Start of Block

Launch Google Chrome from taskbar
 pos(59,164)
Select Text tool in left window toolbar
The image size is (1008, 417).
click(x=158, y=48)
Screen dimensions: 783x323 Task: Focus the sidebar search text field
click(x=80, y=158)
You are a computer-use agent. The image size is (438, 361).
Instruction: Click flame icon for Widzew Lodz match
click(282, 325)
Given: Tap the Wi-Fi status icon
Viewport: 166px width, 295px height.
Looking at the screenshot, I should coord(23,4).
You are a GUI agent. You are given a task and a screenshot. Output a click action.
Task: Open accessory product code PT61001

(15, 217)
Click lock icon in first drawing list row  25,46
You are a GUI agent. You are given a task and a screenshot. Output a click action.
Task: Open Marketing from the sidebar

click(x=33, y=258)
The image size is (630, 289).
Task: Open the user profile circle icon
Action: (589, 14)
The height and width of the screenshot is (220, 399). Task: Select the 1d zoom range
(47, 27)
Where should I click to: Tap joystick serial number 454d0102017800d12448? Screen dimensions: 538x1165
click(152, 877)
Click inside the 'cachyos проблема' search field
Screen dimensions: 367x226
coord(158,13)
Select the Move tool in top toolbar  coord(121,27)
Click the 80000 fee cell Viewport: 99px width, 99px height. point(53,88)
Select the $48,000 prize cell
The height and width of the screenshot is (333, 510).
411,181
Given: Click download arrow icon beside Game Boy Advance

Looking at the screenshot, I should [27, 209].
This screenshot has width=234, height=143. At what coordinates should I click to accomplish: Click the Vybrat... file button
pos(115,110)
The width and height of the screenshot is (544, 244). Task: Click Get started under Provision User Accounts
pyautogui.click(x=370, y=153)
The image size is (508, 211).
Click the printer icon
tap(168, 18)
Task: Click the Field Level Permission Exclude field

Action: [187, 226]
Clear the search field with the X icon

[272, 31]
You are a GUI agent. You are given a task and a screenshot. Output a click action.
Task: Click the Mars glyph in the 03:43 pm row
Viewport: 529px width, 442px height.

End of Block

▶ [PROBLEM TO WORK ON] Print, please, the lines from the first line of the material through the line that contains "Given: Tap the Wi-Fi status icon", exactly as written and with nothing added.

▶ [TASK SOLUTION]
Launch Google Chrome from taskbar
 pos(59,164)
Select Text tool in left window toolbar
The image size is (1008, 417).
click(x=158, y=48)
Screen dimensions: 783x323 Task: Focus the sidebar search text field
click(x=80, y=158)
You are a computer-use agent. The image size is (438, 361).
Instruction: Click flame icon for Widzew Lodz match
click(282, 325)
Given: Tap the Wi-Fi status icon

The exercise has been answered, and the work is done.